2024-05-21 07:10:34,355 - ProgressLogger [INFO] - 64100 items processed. Progress is 80%.
2024-05-21 07:11:02,096 - ProgressLogger [INFO] - 72100 items processed. Progress is 90%.
2024-05-21 07:12:00,831 - ProgressLogger [INFO] - 80001 items processed. Progress is 100%.
2024-05-21 07:12:00,838 - ProgressLogger [INFO] - Finished work. Total items processed: 80001. Took 0:09:35.082243.
2024-05-21 07:12:00,839 - CompositeItemExporter [INFO] - block items exported: 80001
2024-05-21 07:12:01,180 - CompositeItemExporter [INFO] - transaction items exported: 4862373

I get the same amount of time. I've just tried on a more CPUs machine and seems like CPU is underutilized.

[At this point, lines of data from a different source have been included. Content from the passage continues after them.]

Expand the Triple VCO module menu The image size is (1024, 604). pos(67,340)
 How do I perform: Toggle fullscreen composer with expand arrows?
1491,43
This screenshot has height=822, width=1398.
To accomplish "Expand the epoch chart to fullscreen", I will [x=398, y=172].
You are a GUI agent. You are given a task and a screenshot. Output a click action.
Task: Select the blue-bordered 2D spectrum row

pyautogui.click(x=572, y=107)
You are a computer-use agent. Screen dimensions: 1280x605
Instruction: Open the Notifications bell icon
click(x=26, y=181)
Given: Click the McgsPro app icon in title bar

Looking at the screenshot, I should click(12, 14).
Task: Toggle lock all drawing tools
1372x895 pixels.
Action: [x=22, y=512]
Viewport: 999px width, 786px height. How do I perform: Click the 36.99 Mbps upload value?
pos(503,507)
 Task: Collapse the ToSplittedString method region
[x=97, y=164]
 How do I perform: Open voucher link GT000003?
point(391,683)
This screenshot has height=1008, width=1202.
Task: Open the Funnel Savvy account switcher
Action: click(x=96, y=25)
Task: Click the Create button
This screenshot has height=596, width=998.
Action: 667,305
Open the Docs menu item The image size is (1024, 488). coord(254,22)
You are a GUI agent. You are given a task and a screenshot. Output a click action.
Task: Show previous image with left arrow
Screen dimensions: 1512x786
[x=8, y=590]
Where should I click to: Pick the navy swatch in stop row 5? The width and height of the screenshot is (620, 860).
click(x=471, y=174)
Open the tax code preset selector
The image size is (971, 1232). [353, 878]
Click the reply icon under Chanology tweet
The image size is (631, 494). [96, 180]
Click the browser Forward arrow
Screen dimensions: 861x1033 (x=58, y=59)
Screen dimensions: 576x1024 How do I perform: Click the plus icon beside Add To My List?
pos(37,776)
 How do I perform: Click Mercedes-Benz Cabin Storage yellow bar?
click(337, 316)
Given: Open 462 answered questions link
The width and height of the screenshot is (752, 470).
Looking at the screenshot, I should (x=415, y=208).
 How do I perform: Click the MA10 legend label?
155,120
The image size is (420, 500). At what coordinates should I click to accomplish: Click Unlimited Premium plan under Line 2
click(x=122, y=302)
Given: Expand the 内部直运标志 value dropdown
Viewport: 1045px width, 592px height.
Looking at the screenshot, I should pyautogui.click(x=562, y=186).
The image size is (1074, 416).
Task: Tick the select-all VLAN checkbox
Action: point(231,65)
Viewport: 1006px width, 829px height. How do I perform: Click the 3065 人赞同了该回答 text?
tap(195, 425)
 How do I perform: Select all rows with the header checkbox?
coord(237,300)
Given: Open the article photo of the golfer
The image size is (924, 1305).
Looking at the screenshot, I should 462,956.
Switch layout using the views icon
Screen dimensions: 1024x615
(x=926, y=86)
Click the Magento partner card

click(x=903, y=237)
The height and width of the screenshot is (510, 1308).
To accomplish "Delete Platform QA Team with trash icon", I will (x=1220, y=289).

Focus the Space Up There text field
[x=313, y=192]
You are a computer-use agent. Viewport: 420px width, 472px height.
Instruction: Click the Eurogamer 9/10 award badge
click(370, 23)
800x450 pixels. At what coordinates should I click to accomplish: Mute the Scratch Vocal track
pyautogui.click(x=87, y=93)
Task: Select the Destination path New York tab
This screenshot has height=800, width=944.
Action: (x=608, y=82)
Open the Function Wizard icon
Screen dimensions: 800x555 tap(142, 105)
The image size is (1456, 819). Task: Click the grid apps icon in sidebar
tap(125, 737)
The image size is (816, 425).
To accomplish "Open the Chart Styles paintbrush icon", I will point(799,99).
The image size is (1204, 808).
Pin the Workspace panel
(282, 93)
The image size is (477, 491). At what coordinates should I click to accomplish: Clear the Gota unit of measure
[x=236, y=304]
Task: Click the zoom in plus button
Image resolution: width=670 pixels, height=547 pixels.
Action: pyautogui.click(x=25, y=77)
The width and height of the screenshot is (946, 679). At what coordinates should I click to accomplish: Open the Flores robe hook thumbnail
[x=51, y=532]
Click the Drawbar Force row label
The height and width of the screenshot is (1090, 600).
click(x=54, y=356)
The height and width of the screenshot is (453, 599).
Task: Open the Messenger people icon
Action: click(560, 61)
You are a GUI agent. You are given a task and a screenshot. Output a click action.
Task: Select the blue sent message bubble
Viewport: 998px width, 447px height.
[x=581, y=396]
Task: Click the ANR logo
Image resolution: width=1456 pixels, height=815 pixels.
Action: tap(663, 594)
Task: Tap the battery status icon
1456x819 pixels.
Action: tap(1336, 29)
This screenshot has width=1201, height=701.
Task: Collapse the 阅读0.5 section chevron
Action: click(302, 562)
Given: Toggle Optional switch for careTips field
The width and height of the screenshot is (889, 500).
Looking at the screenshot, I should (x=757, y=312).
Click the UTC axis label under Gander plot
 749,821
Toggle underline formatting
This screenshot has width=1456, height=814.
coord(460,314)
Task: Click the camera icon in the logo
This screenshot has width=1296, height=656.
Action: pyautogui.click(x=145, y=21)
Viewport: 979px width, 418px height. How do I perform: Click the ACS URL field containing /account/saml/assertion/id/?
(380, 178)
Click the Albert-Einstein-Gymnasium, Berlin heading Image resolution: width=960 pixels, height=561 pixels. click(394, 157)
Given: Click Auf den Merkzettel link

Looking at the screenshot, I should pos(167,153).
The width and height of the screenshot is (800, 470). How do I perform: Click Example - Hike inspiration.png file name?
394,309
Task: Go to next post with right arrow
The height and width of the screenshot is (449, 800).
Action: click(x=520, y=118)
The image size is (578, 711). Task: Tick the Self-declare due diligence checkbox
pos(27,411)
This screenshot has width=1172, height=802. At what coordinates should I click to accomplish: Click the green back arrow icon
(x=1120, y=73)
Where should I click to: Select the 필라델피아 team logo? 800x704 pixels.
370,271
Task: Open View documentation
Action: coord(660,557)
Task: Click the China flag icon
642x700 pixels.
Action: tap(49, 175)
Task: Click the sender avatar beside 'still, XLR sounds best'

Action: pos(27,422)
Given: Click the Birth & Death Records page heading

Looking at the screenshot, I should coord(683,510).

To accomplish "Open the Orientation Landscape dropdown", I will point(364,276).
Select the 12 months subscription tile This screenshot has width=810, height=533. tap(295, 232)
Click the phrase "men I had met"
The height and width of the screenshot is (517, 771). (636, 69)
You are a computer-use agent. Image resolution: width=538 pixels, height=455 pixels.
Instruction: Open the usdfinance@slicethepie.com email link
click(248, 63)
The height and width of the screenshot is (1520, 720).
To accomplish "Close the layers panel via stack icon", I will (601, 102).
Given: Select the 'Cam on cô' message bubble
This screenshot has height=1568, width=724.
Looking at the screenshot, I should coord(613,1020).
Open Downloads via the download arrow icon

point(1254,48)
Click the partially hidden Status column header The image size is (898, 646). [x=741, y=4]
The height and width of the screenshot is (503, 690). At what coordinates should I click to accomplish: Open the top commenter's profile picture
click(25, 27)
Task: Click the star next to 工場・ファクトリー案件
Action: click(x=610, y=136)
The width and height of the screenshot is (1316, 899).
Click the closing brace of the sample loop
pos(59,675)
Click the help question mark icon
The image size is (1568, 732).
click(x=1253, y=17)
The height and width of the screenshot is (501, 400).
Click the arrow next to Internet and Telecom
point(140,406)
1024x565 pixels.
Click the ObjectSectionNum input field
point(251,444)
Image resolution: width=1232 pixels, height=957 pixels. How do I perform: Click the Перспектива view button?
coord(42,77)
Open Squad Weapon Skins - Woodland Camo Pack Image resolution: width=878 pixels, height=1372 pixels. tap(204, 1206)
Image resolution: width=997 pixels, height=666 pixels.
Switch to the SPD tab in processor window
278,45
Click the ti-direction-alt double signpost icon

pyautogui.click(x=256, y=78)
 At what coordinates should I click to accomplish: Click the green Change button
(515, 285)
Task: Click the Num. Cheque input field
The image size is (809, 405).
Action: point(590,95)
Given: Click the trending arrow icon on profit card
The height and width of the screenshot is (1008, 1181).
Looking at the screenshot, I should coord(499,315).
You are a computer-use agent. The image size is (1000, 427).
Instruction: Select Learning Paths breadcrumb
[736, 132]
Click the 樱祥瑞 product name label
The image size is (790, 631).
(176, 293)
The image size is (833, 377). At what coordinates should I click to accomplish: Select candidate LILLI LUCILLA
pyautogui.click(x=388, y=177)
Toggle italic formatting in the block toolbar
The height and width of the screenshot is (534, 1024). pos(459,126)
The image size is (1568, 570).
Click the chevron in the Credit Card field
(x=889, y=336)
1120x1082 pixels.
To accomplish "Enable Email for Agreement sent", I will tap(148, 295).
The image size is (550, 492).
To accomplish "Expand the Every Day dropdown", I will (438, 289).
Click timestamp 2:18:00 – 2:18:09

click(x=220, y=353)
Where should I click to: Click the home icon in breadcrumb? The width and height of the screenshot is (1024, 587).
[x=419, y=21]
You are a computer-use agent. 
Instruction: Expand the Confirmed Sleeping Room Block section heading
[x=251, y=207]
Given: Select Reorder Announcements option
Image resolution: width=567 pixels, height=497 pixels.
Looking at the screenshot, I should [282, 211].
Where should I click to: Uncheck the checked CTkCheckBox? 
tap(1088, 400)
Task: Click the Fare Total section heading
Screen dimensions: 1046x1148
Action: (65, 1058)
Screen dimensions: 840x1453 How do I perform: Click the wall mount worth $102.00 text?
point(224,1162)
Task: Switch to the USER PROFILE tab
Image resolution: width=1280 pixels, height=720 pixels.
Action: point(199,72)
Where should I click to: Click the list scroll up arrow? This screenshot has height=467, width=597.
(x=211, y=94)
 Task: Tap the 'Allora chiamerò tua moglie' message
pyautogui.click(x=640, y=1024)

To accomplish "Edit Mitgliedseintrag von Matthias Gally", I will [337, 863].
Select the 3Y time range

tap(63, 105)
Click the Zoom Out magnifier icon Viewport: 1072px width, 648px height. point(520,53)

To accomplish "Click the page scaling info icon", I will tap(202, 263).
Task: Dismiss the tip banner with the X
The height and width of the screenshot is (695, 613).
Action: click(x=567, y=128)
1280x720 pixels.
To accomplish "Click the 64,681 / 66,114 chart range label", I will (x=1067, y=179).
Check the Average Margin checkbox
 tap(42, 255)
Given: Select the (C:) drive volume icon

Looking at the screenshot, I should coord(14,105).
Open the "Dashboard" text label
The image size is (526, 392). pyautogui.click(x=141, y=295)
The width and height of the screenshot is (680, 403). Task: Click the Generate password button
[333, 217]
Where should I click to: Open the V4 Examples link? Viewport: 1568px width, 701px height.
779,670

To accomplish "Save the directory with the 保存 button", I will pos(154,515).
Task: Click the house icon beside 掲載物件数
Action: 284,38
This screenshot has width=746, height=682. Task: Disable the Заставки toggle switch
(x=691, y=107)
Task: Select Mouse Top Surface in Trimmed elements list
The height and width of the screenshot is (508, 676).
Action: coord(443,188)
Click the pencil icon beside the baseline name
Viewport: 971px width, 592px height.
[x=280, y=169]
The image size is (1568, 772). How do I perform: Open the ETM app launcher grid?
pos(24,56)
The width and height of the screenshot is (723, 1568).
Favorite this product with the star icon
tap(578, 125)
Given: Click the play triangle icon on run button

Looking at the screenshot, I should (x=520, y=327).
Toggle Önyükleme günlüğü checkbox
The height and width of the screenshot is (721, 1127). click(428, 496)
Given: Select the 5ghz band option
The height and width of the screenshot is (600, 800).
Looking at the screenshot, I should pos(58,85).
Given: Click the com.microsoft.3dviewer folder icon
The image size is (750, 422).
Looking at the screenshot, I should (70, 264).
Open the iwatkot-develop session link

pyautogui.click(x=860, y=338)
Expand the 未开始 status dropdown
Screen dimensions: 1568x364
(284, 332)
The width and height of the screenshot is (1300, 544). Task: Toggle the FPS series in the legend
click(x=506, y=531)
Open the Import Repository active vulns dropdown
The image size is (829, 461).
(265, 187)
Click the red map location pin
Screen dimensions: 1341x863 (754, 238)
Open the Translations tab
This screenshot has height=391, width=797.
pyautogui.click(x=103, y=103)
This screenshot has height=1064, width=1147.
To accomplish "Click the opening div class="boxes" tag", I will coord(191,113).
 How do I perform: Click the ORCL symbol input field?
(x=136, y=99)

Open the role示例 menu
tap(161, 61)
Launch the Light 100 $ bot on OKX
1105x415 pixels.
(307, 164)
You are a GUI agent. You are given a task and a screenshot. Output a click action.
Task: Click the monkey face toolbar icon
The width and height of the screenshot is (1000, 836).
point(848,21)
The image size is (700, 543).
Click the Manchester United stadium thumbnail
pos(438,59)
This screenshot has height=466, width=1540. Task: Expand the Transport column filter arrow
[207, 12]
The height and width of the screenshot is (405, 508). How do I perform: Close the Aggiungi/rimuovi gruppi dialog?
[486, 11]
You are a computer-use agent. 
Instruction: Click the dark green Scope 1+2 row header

minh-bq commented 5 months ago
diff --git a/internal/ethapi/api.go b/internal/ethapi/api.go
index 6738b627a..79d93e955 100644
--- a/internal/ethapi/api.go
+++ b/internal/ethapi/api.go
@@ -21,6 +21,8 @@ import (
    "errors"
    "fmt"
    "math/big"
+   "runtime"
+   "sync"
    "time"

    "github.com/davecgh/go-spew/spew"
@@ -52,9 +54,16 @@ import (

 var ErrMethodNotSupport = errors.New("method is not supported")

-// estimateGasErrorRatio is the amount of overestimation eth_estimateGas is
-// allowed to produce in order to speed up calculations.
-const estimateGasErrorRatio = 0.015
+const (
+   // estimateGasErrorRatio is the amount of overestimation eth_estimateGas is
+   // allowed to produce in order to speed up calculations.
+   estimateGasErrorRatio = 0.015
+
+   // minBlockTransactionThreshold is the minimum number of transactions in block
+   // that we start more go routines to marshal transaction in GetBlockByNumber
+   // when full transaction is requested
+   minBlockTransactionThreshold = 20
+)

 // PublicEthereumAPI provides an API to access Ethereum related information.
 // It offers only methods that operate on public data that is freely available to anyone.
@@ -1257,10 +1266,31 @@ func RPCMarshalBlock(block *types.Block, inclTx bool, fullTx bool, config *param
        }
        txs := block.Transactions()
        transactions := make([]interface{}, len(txs))
-       var err error
-       for i, tx := range txs {
-           if transactions[i], err = formatTx(tx); err != nil {
-               return nil, err
+
+       if fullTx && len(txs) > minBlockTransactionThreshold {
+           numRoutines := runtime.NumCPU()
+           numTxPerRoutine := (len(txs) + numRoutines - 1) / numRoutines
+
+           var wg sync.WaitGroup
+           wg.Add(numRoutines)
+           for i := 0; i < numRoutines; i++ {
+               go func(start int) {
+                   defer wg.Done()
+
+                   for j := start; j < start+numTxPerRoutine && j < len(txs); j++ {
+                       transactions[j], _ = formatTx(txs[j])
+                   }
+
+               }(i * numTxPerRoutine)
+           }
+
+           wg.Wait()
+       } else {
+           var err error
+           for i, tx := range txs {
+               if transactions[i], err = formatTx(tx); err != nil {
+                   return nil, err
+               }
            }
        }
        fields["transactions"] = transactions

Can you try this patch to see if there is improvement (it is not well tested though, so please cross check the data if you want to use it)? In my opinion, ethereumetl might do better to improve the overall time. During testing, I cannot make the RPS exceed 300. From our chart, I saw that RPS is not stable and there are drops in the middle of exporting. This leads to the node's CPU is not fully utilized.

minh-bq commented 1 month ago

Close due to inactivity, please feel free to reopen for further discussion.